▶ EXERCISE DETAILS: Look below for the line that contains "Where should I click to: Save", then copy it and each following line exactly, through and including the line that contains "The width and height of the screenshot is (488, 868).".

▶ DATASET RECORDS:
Start of Block

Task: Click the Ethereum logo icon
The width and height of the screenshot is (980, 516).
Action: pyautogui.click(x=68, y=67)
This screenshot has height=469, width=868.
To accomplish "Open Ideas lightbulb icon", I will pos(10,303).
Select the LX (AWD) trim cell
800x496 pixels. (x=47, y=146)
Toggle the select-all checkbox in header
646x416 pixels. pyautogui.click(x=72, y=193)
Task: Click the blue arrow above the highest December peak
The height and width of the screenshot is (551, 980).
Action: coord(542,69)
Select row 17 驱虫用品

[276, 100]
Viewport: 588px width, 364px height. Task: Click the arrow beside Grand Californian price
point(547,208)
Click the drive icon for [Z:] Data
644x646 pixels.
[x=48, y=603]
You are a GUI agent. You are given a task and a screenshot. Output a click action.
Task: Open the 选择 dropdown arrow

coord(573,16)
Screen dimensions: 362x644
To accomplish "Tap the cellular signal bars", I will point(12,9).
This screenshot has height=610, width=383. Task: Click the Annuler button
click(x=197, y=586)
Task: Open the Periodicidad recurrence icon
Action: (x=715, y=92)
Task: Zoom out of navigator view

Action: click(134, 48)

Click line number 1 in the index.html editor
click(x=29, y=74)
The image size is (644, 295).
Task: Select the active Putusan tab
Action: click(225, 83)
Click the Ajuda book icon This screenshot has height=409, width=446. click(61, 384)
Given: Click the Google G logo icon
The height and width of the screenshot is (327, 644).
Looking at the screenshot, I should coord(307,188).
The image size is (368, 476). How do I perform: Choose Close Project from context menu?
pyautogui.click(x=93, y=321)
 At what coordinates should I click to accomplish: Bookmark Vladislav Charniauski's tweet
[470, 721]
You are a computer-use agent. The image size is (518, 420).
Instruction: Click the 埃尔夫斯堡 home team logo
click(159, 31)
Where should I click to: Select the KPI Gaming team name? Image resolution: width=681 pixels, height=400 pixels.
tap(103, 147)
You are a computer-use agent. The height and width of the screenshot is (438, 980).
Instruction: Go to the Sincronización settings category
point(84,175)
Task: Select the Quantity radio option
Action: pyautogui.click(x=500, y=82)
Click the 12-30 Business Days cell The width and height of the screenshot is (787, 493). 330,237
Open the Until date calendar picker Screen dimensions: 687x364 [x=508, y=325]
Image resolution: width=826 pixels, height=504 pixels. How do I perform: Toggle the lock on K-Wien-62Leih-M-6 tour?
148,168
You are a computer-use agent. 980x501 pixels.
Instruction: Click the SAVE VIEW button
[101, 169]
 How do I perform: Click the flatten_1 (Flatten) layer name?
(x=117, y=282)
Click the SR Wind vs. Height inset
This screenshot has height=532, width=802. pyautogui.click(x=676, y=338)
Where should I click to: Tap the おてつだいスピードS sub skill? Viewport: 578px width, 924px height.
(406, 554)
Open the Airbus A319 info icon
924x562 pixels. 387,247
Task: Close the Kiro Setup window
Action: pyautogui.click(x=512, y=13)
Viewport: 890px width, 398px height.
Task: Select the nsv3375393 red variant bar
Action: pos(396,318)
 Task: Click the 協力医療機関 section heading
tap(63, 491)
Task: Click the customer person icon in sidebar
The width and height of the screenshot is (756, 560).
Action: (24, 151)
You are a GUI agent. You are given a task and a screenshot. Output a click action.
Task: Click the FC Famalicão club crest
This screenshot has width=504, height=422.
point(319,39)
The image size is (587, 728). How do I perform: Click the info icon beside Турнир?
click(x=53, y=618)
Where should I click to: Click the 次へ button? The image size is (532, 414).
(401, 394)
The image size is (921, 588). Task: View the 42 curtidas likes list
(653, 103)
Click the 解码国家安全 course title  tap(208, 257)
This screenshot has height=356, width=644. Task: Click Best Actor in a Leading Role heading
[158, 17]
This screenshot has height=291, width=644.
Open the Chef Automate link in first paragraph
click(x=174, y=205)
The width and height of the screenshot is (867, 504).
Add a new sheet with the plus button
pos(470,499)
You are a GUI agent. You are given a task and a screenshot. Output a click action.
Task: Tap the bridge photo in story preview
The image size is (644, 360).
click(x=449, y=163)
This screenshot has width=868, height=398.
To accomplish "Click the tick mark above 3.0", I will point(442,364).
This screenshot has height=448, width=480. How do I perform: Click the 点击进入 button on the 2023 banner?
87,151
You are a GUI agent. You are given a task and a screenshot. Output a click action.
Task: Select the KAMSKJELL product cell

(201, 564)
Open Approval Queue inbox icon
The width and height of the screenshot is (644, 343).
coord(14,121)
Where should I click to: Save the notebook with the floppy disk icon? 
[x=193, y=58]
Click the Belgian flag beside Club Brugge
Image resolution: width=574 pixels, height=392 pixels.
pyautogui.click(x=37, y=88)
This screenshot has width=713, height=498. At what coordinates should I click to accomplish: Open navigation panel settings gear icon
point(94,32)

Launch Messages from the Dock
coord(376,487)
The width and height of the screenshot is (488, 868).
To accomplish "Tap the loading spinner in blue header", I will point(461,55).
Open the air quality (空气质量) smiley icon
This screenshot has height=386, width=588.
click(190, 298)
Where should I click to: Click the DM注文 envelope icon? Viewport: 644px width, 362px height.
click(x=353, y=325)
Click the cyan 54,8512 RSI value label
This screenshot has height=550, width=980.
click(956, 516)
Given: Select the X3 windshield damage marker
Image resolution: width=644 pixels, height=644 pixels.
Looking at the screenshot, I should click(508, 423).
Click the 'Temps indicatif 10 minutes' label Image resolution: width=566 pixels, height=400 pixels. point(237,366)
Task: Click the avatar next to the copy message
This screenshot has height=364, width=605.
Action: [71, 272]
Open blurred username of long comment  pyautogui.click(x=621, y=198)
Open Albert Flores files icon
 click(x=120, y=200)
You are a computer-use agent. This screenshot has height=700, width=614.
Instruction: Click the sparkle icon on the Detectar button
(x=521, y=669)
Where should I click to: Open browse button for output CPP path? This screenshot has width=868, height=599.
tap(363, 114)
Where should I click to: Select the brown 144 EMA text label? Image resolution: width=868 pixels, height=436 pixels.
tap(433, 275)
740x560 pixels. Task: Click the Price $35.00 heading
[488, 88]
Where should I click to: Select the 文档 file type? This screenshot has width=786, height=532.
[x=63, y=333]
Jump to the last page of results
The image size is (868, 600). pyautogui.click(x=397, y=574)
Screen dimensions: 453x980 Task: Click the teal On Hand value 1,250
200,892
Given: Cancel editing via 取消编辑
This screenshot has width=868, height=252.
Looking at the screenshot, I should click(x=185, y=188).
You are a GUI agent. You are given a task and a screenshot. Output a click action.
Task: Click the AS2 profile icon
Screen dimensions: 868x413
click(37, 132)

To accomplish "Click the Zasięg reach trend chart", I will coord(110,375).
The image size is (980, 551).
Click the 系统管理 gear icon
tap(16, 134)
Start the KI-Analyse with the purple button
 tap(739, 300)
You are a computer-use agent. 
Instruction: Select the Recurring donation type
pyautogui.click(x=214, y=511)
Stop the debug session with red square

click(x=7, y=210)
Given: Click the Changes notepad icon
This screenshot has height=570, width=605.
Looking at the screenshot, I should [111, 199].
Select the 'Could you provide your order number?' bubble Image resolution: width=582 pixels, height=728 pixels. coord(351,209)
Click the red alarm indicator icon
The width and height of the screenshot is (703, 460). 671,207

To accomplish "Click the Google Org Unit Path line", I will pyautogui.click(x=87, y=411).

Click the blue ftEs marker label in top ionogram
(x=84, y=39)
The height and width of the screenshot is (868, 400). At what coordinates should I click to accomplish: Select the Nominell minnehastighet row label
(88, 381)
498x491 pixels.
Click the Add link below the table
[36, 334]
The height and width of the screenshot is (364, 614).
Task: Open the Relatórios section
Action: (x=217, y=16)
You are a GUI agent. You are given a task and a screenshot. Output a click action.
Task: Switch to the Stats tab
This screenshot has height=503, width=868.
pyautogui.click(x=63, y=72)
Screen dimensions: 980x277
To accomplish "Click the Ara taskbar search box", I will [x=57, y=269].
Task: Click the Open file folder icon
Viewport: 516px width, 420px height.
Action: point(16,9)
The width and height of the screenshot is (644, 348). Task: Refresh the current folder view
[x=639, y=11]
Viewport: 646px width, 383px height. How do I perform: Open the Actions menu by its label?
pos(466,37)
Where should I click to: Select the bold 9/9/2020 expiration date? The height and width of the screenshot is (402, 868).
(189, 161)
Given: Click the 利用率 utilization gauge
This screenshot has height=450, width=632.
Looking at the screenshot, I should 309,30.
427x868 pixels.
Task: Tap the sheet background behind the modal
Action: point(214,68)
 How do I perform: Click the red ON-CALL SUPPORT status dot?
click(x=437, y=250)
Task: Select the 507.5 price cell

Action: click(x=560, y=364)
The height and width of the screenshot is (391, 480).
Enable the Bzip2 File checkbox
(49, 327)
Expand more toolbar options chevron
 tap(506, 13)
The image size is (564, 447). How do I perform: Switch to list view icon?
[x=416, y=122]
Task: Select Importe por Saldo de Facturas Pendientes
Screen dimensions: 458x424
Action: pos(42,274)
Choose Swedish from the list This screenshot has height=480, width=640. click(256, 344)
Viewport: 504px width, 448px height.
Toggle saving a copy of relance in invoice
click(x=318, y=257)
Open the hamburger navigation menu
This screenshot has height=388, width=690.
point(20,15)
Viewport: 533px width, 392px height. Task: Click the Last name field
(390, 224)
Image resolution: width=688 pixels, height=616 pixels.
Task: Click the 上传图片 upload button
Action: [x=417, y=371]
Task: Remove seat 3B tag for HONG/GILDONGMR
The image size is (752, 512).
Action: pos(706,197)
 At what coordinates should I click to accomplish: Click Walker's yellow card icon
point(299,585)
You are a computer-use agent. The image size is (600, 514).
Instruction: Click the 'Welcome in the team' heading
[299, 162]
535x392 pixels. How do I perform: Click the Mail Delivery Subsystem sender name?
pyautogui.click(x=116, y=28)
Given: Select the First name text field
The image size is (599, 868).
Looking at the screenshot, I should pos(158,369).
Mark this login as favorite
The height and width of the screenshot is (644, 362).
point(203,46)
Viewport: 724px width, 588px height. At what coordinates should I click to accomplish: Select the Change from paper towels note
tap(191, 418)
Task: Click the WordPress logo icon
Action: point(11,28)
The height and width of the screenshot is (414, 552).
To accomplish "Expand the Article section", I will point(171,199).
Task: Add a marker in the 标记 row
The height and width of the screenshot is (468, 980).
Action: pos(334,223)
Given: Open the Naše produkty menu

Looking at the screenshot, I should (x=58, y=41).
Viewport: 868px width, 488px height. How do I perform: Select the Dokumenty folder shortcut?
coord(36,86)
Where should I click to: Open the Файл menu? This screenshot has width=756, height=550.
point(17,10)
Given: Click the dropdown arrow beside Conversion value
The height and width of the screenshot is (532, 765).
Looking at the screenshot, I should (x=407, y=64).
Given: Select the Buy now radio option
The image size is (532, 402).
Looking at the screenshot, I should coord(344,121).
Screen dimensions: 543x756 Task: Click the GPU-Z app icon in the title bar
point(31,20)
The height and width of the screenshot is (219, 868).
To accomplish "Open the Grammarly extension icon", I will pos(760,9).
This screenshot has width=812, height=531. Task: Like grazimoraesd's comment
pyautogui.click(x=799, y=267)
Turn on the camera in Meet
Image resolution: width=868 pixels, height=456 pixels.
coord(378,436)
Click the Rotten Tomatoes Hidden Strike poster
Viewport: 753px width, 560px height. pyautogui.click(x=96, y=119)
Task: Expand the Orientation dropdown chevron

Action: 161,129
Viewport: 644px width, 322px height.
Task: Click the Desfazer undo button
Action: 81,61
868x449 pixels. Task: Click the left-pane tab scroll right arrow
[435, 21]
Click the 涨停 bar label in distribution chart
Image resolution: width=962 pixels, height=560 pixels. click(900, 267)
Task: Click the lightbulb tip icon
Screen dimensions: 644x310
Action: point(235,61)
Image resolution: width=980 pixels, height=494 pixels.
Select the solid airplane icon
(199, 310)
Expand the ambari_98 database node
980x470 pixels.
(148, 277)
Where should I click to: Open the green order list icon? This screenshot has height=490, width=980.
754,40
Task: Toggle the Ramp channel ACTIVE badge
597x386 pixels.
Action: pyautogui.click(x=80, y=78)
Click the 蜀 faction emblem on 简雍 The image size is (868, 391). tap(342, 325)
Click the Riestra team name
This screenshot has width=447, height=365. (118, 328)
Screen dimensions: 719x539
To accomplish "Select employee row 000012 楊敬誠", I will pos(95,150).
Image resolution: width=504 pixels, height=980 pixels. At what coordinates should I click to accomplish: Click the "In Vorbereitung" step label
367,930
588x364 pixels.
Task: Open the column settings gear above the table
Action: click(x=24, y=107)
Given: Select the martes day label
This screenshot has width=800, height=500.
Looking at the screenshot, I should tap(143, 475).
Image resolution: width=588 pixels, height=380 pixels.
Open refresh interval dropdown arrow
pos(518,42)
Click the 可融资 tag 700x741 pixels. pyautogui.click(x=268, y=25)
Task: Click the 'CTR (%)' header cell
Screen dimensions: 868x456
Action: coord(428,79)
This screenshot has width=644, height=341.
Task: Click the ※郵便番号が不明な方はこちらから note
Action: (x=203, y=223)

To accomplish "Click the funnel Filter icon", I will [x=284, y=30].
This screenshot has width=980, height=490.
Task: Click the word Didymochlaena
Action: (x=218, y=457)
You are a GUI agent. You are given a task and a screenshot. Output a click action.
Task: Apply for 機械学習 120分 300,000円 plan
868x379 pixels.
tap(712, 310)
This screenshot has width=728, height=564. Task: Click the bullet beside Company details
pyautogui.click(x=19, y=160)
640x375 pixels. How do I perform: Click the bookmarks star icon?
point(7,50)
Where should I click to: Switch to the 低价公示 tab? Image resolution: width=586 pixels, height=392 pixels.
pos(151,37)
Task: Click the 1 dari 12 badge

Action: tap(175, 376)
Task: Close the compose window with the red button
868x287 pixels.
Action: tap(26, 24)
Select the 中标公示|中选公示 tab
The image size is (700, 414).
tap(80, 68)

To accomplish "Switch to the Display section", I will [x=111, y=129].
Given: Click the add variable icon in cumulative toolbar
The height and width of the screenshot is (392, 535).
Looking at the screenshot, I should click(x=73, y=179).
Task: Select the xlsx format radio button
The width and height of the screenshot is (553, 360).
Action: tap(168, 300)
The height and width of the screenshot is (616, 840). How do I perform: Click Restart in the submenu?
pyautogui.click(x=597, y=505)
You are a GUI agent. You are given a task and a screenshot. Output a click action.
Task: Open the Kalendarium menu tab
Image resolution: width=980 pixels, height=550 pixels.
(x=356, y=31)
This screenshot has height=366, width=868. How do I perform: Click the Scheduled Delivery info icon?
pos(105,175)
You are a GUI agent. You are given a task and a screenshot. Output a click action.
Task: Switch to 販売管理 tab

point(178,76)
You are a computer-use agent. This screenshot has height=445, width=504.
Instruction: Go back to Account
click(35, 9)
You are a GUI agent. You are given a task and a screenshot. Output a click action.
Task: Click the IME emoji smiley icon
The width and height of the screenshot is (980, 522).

End of Block

▶ ANSWER:
Where should I click to: Save the notebook with the floppy disk icon? 
[x=193, y=58]
Click the Belgian flag beside Club Brugge
Image resolution: width=574 pixels, height=392 pixels.
pyautogui.click(x=37, y=88)
This screenshot has width=713, height=498. At what coordinates should I click to accomplish: Open navigation panel settings gear icon
point(94,32)

Launch Messages from the Dock
coord(376,487)
The width and height of the screenshot is (488, 868).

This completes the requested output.